Kempegowda Institute of Medical Sciences
- Type: Private Medical college
- Established: 1980; 46 years ago
- Affiliations: Rajiv Gandhi University of Health Sciences
- Principal: Dr. H. B. Shivakumar
- Location: Bengaluru, Karnataka, India 12°57′23.4″N 77°34′27.4″E﻿ / ﻿12.956500°N 77.574278°E
- Website: www.kimsbangalore.edu.in

= Kempegowda Institute of Medical Sciences =

Medical college in Bangalore, India

Kempegowda Institute of Medical Sciences is a medical college in the Indian state of Karnataka, affiliated to the Rajiv Gandhi University of Health Sciences, Jayanagar, Bengaluru.

==History==
Kempegowda Institute of Medical Sciences was established in 1980 by the Vokkaligara Sangha. The Vokkaligara Sangha took a formal decision in 1979 to start a medical college from the year 1980–81 and applied for permission to the registrar, Bangalore University.

On 30 November 1980 the Hon'ble Chief Minister Shri. R Gundu Rao laid the foundation stone of the Kempegowda Institute of Medical Sciences and Hospital in the premises of the Sangha and announced the grant of vacant land in Banashankari to be used for the construction of college building and hostels. Thereafter, the Sangha appointed Dr M Basavaraju, professor of Physiology as the principal on 1 January 1981 and other staff by March 1981 and classes were started regularly from 16 March 1981. Since then 16 March is observed every year as KIMS Day.

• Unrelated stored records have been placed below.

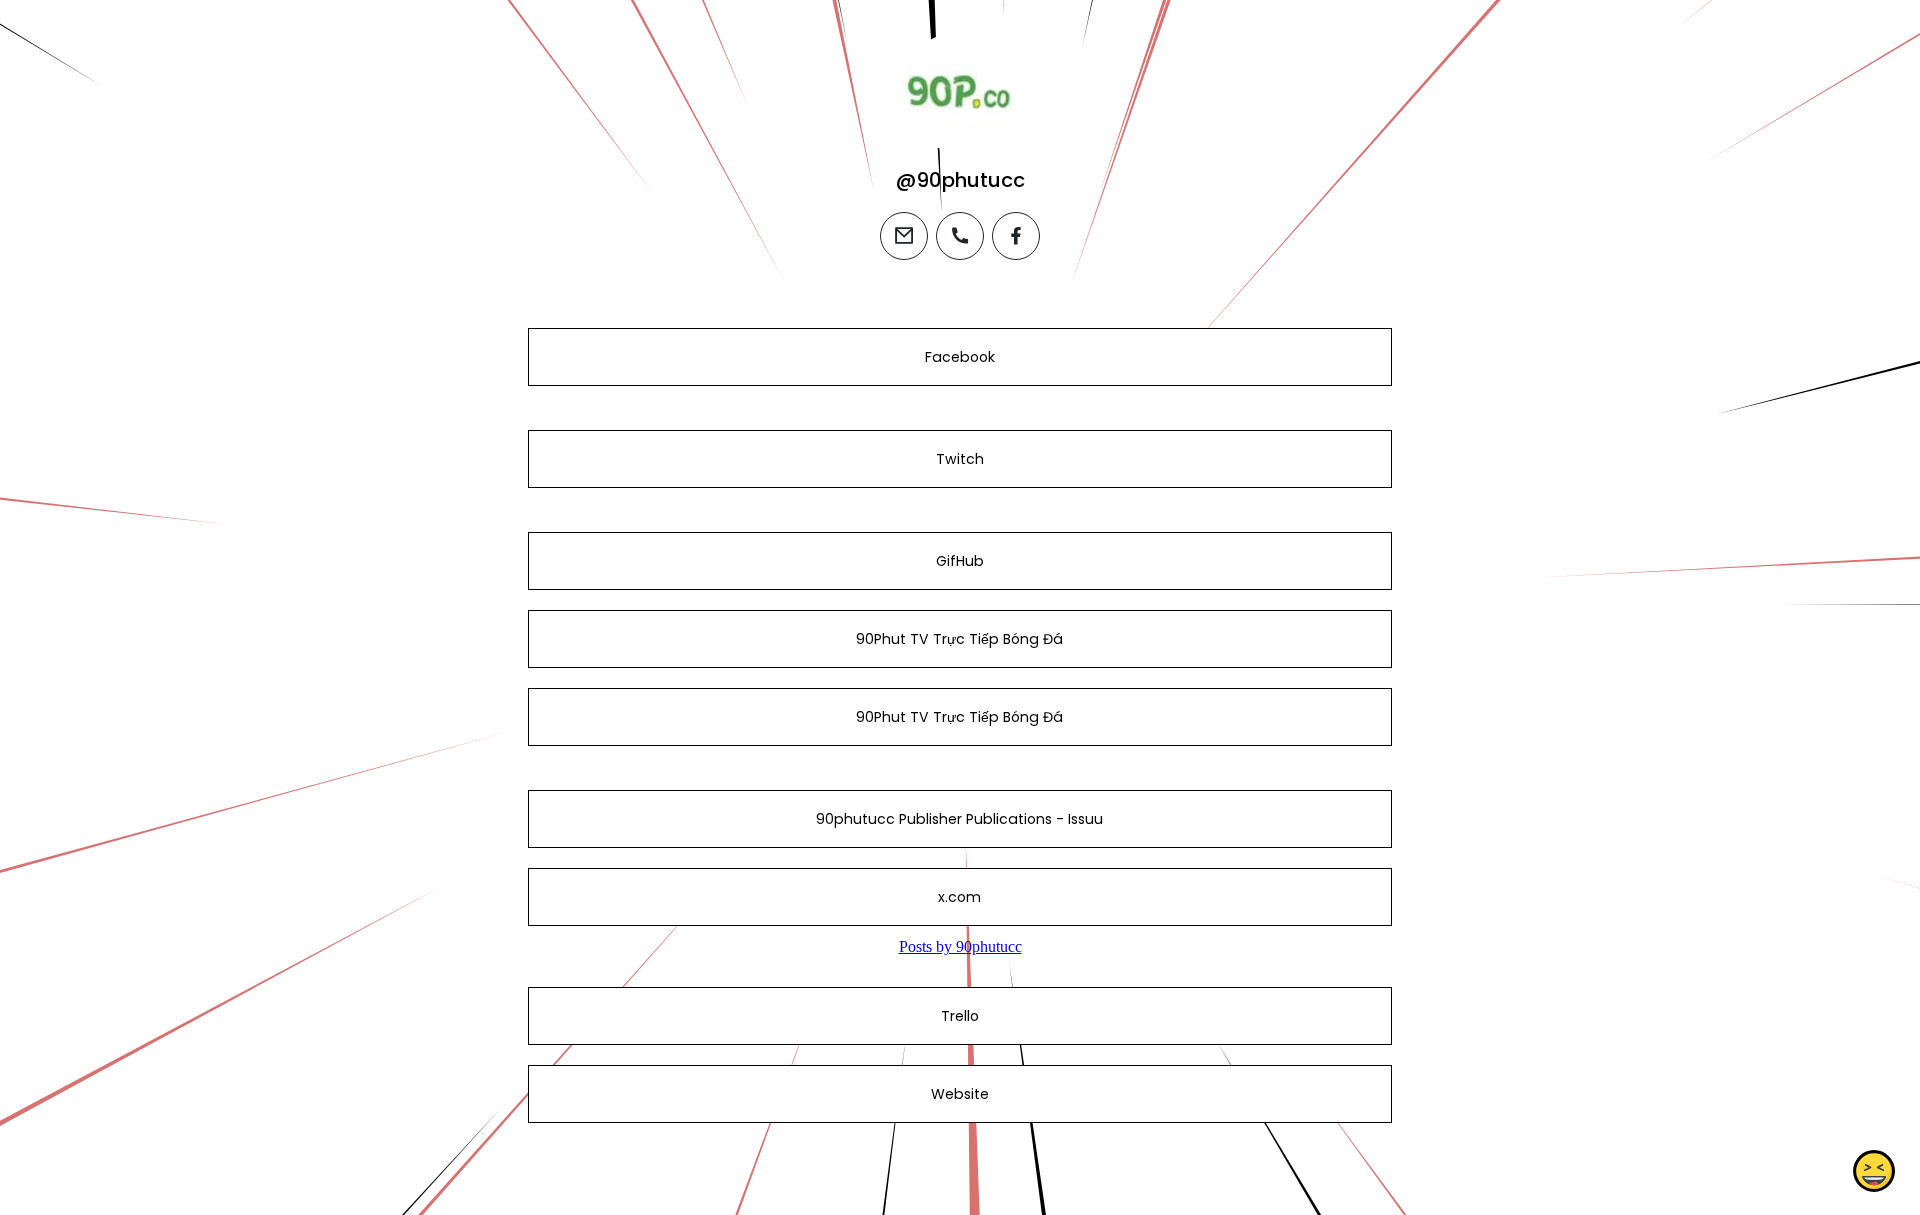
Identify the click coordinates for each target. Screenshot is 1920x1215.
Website (960, 1094)
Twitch (960, 459)
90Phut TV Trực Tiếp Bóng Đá (959, 639)
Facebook (960, 357)
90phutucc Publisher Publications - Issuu (959, 819)
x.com (959, 897)
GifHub (960, 561)
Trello (960, 1016)
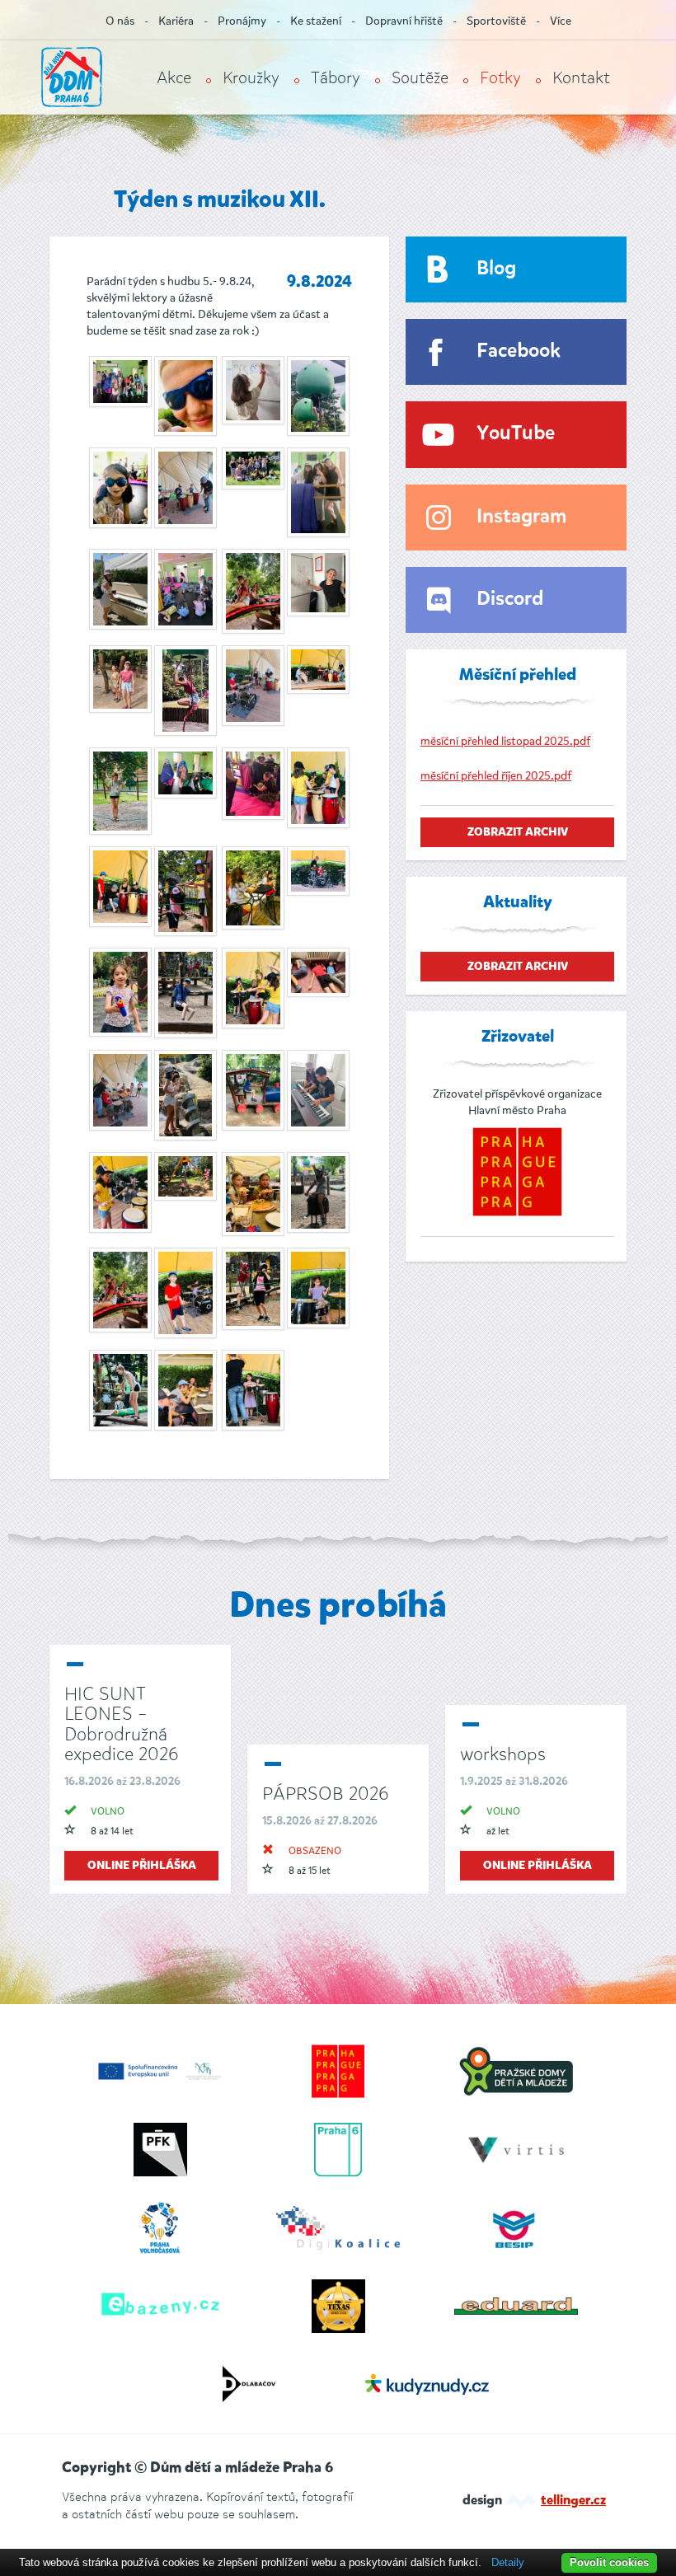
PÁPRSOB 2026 (325, 1794)
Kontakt (581, 78)
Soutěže (420, 78)
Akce (174, 78)
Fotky (500, 78)
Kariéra (176, 21)
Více (560, 21)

The Silver Jubilee Celebrations of the institute was held in 2006. A college building to mark the centenary celebrations of the Vokkaligara Sangha and the Silver Jubilee of KIMS has been built at the Banashankari Campus.

==Courses==
===Undergraduate===
The college offers the 5-year MBBS course. Admission is through the National Eligibility cum Entrance Test (NEET-UG) only. Management quota seats are also available .

===Postgraduate===
The postgraduate degree course is of three-years duration and the postgraduates diploma course two years. The college offers the following:

====MD====

- Anatomy
- Physiology
- Biochemistry
- Pharmacology
- Pathology
- Microbiology
- Forensic Medicine
- Community Medicine
- General Medicine
- Paediatrics
- Dermatology
- Radio Diagnosis
- Anaesthesiology
- Psychiatry

====MS====

- General Surgery
- O.B.G
- Ophthalmology
- E.N.T
- Orthopaedics

===Diploma===

- DA (Anaesthesiology)
- DCP (Pathology)
- DCH (Paediatrics)
- DGO (O.B.G)
- DOMS (Ophthalmology)
- D.Ortho. (Orthopaedics)
- D.L.O. (E.N.T.)
- DMRD (Radio Diagnosis)

These courses are recognised by National Medical Commission (N.M.C.) and Government of India.

==Campus==
The college has two campuses. The hospital and clinical departments are on the VV Puram campus while the pre-clinical and para-clinical departments are on the Banashankari campus. Transport between the campuses is provided.

==Facilities==
===Hostels===
There are two hostels, one for each gender, on the Banashankari campus.

===Sports===
The college has a fully equipped health club with a 10 station multi-gym, two treadmills and steppers and a trained instructor. Indoor games like chess, carrom and table tennis are available.

The college has three intracollegiate sports fests. They are the KPL (KIMS Premiere League) for cricket, KVL (KIMS Volleyball League) and Dinamani Cup (football).

===Cultural activities===
The college day, Atharva, allows the students to exhibit their talent in activities such as music, dance, mad ad, etc.

The intercollegiate quiz competition, Uttunga, is conducted by the college.

==Ranking==
KIMS has been ranked No. 24 among the 275+ medical colleges in India by The MINT, The Wall Street Journal.